PMDB orienta afilhados a não largarem cargos públicos

O PMDB não vai lagar a boquinha que incha a folha de pagamento dos servidores estaduais, impede o acesso dos candidatos concursados ao serviço público e emperra os planos administrativos no campo de novos eventos para ingresso nas funções pela porta da frente do Palácio da Redenção. Quase rompido, faltando o anuncio oficial, os peemedebistas esperam uma reação do governador Ricardo Coutinho neste sentido.

A legenda comandada pelo senador José Maranhão não ocupa mais nenhum cargo de primeiro escalão no governo do PSB. O único que detinha acabou sendo transferido para o deputado licenciado Lindolfo Pires (PROS), recém nomeado secretário-chefe do Turismo e do Desenvolvimento Econômico.

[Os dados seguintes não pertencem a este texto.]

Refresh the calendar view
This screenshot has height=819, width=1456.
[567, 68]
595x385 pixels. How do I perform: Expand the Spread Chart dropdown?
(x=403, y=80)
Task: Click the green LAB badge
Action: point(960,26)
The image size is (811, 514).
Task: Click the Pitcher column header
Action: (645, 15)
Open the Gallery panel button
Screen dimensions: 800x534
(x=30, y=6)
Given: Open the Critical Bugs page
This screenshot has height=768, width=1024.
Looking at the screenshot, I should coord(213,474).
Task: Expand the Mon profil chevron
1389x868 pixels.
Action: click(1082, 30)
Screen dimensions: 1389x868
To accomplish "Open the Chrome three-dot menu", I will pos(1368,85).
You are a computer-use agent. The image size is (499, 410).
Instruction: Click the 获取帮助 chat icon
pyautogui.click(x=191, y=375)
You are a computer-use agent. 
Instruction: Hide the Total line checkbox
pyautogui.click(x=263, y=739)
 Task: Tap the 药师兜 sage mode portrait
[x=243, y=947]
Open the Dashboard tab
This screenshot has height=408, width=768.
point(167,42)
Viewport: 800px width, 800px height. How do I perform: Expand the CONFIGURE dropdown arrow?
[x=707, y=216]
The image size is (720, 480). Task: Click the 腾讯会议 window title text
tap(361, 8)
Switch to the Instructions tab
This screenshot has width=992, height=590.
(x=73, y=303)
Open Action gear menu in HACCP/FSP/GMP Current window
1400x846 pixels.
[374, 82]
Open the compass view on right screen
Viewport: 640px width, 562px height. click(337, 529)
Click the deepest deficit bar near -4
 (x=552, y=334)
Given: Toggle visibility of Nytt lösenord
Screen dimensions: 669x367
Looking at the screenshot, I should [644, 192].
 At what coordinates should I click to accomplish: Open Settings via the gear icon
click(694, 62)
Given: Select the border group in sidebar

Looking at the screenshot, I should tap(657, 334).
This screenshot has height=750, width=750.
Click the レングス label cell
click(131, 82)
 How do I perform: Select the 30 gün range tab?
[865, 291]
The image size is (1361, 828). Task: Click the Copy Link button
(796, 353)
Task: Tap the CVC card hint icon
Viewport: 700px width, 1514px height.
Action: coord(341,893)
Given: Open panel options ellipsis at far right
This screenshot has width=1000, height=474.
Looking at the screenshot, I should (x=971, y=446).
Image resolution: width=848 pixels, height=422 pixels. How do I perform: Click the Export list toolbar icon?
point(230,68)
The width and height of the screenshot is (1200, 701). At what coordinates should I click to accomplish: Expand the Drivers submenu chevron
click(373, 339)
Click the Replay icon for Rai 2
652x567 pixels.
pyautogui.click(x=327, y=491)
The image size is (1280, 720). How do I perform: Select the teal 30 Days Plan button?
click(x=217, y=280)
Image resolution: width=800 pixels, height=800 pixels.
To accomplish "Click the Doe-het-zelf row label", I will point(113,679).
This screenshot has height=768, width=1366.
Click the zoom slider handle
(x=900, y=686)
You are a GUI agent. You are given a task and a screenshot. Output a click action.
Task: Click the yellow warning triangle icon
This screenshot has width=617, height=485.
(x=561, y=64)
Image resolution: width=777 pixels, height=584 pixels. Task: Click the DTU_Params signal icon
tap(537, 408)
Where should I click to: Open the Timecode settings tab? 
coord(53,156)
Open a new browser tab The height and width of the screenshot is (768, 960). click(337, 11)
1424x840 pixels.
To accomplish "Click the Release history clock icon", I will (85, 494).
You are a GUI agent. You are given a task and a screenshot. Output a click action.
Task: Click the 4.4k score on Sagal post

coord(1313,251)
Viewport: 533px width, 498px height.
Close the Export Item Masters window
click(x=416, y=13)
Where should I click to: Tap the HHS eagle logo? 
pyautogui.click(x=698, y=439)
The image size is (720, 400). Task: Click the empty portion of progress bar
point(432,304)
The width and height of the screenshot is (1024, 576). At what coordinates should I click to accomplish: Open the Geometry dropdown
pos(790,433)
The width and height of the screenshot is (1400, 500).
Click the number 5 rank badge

O então ocupante da cadeira Laplace Guedes, indicado por JM, foi rebaixado para uma função executiva.

Os peemedebistas têm orientado a ficaram em suas funções para que o próprio governador promova as demissões, conforme pronunciou o senador Maranhão esta semana. “Quem nomeia, demite”, afirmou. A informação é que o partido de “Zé” detém uns 36 cargos, indicados por ele e outras figuras de proa do partido. É bom lembrar: o conflito deve-se as eleições municipal de João Pessoa, isto por causa da pré-candidatura própria do PMDB.

Mas é importante destacar também que os peemedebistas conduzem um mini-trem da alegria no governo dos socialistas.